Research on the development of antibody therapeutics to increase the survival rate of pancreatic cancer patients

Abstract

Pancreatic cancer is difficult to be recognized, because there are no symptoms in its early stages. In most cases, after being diagnosed with pancreatic cancer, the survival rate is very low because of its metastasis to other organs. If antibodies that specifically bind to pancreatic cancer are found, it is premised that antibody-therapeutic conjugates can be created only for certain cancer cells and used for treatment. Therefore, the goal is to identify patient-derived antibodies, and create new customized antibody therapy through specific antigen-antibody binding of tumors. An antibody (scFv) library is created using pDR-D1 (phagemid vector) from the blood obtained from 10 pancreatic cancer patients, and an antibody library is screened using the phage display technology to select antibody clones that specifically bind to the cancer cell. The selected scFv candidates were cloned into pDR-OriP-Fc1 (mammalian cassette vector) as an expression vector. HEK 293E cells were used to express scFv-Fc and tested for binding to pancreatic cancer cells through FACS. As a result, we screened antibodies that strongly bind to PANC-1, a human pancreatic cancer cell line isolated from a pancreatic carcinoma of ductal cell origin. [38] In addition, it was confirmed that the selected antibodies also bound to breast cancer, lung cancer, colon cancer, and ovarian cancer cell lines. The selected antibody is used for immunoprecipitation with pancreatic cancer cells to identify antigen through LC-MS/MS. After siRNA to knockdown of the candidate antigen, altered antibody binding was monitored by FACS. The difference in antigen-antibody binding after candidate gene knockdown was confirmed by FACS analysis.
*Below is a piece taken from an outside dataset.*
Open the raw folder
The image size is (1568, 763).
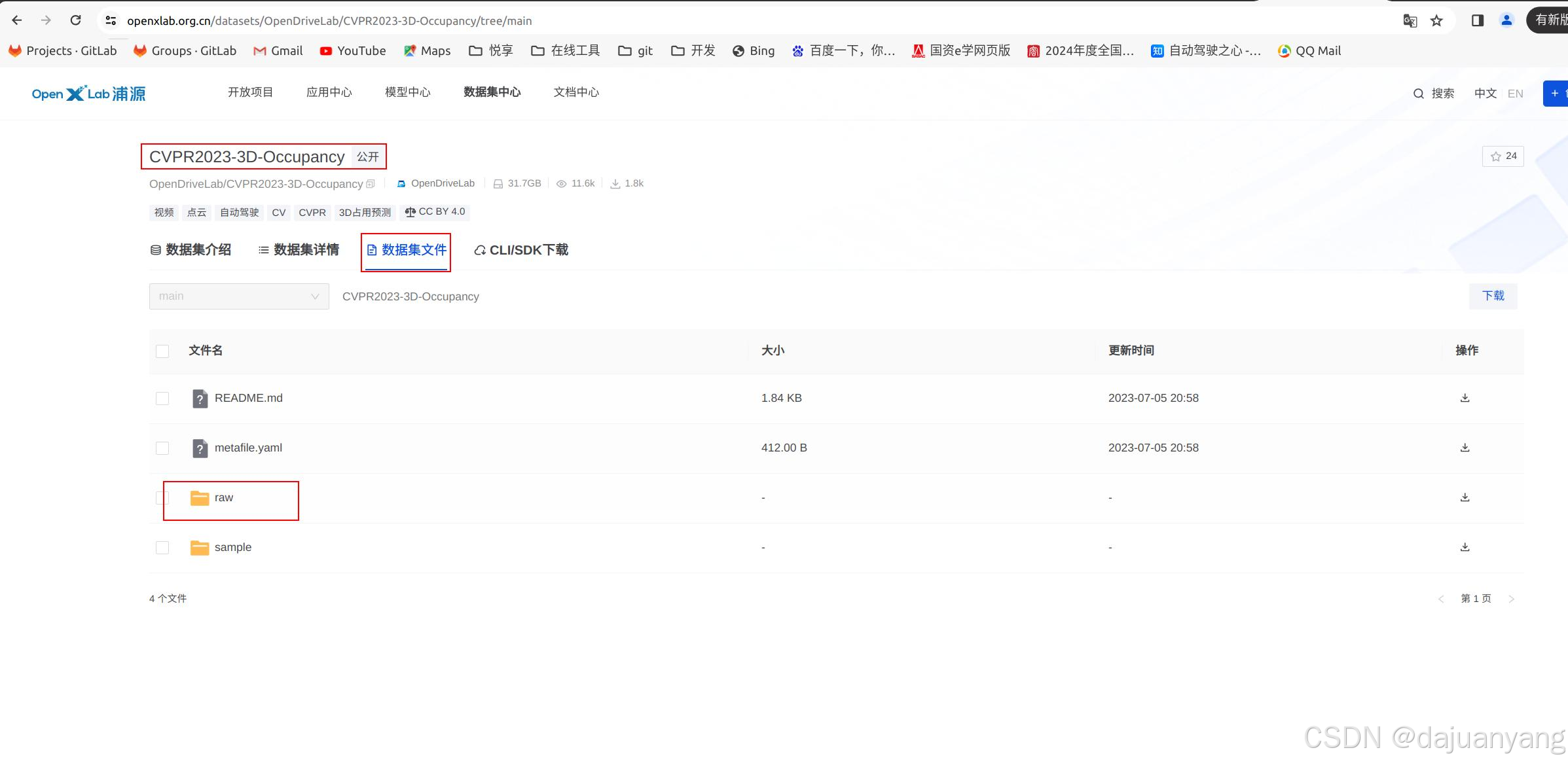point(223,498)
The most promising genes for antigens are MUC5AC, LARP7, DSP, SERPINA4, and GRPEL1. Once the antigen for the selected antibody binds is confirmed, its antitumor effect will be examined in patient-derived heterogeneous transplant (PDX) model by antibody monotherapy or combinatory immunotherapy. Our study suggests that antibodies selected from the pancreatic cancer patient can be used as a therapeutic agent for the treatment of pancreatic cancer.